There are many animals without a brain. They have simple neurons that transmit a sensed condition across the body to cause simple movements. I think humans evolved from animals that had similar simple nervous systems. As evolution continued, the neurons were grouped together in a central brain. The process of transmitting the signals became much more complex, with the neurons doing complex logic on the incoming signals. This eventually evolved into the human brain.

None of this in any sense implies a magic intent from the electro-chemical sparks of life.

What are you referring to when you refer to natural information tools? How do they differ from magic?
(2023-06-19, 09:45 PM)Sam Wrote: [ -> ]This is such an ironic thing to hear coming from someone who believes that unconscious matter, by some sort of categorically unknown process, magically gives rise to conscious experiences.

Uh, can you please quote back the place where I said that unconscious matter magically gives rise to conscious experiences? 

Have we reached the point in this debate, which often happens on the Internet, where people just start making stuff up and pretending the other person said it?

Again, conscious thought is quite mysterious. I don't know how it works. I think that surely the brain is fundamental to conscious human thought. Without the brain, I see no way that any of our current conscious self can continue. But, as I have said many times, it is possible that other things are involved in conscious thought that we do not currently understand. If something else is involved in conscious human thought, then it must be one of two things:

  1. Something that is consistent with physics if physics was completely understood.
  2. Something non-physical.

And as I have said many times, my money would be on the first option. Physics keeps winning. There was a time when people thought that Thor made lightning, Yahweh made locust invasions, and Jesus held the nucleus of atoms together. But physical science has expanded to the point where all these things are explained by science. And I expect the same thing could happen with consciousness. Science keeps marching on. If you appeal to a "god of the gaps", a spiritual entity to explain a physical observation that we cannot yet explain otherwise, be prepared to do a lot of backpedaling. Defendants of a god of the gaps backpedal so often, they sometimes look like clowns on a unicycle. 

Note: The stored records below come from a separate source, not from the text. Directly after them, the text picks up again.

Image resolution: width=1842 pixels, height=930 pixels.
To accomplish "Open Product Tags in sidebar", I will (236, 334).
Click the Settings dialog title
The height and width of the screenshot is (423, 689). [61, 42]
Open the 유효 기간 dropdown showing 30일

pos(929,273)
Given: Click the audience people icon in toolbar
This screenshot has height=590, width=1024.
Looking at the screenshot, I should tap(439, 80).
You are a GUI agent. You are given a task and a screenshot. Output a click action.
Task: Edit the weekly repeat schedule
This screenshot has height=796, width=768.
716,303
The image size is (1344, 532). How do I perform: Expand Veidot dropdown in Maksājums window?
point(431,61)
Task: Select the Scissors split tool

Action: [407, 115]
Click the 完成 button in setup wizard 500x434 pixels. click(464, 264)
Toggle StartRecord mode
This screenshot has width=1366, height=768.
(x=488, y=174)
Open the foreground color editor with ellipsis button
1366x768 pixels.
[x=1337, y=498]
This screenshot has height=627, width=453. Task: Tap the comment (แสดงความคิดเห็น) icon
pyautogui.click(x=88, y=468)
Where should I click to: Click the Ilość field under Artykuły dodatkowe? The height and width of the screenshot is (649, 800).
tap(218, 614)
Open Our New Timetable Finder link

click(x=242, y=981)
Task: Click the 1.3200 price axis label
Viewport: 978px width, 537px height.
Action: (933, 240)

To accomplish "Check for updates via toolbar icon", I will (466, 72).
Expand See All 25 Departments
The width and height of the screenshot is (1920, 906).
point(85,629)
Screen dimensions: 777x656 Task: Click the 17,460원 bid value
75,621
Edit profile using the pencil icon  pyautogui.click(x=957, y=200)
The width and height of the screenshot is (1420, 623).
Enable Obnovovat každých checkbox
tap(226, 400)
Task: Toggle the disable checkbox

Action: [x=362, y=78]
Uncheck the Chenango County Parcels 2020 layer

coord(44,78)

If you think the source of human consciousness is a non-physical object, what does that even mean? How can an object not be physical?

And if you say the source of consciousness is not an object, what is it?

And if your source of consciousness is not physical, how does that differ from magic? If your view is indistinguishable from magic, then it must be magic. 

My money is on science.
(2023-06-20, 09:54 AM)Merle Wrote: [ -> ]And since we are assuming the materials in the ground cannot do the functions of a smartphone, then is that reason for you to believe that no arrangement of the materials in the ground can produce a working smartphone?

The processes in a smartphone are physical processes and can be physically described.  Nobody can describe how unconscious matter can produce consciousness.  Your comparisons are always ill thought out!
(2023-06-20, 09:43 AM)Merle Wrote: [ -> ]Are you serious?

Obviously...

(2023-06-20, 09:43 AM)Merle Wrote: [ -> ]If this is true, then what does the matter in the brain do? It consumes a large portion of the body's resources. Does it even have a purpose?

Yes, apparently, but do you expect me to know what that is, beyond speculation? All everyone has is speculation, and I am no different... indeed, for anyone to claim that they actually know for certain, is arrogance.

And Materialists / Physicalists have a strong amount of arrogance in claiming that they know what the matter of the brain does or what its purpose is.

Idealists don't know. Dualists don't know. And Materialists / Physicalists most certainly do not know either, despite their sheer hubris and arrogance.

What is my speculation? That the matter of the brain somehow acts to filter or limit the scope of consciousness and what it is capable of. My speculation is merely based on observations of phenomena like savant syndrome, near-death / actual death experiences, shared death experiences, out-of-body experiences in general, reincarnation and past-life memories to a lesser extent.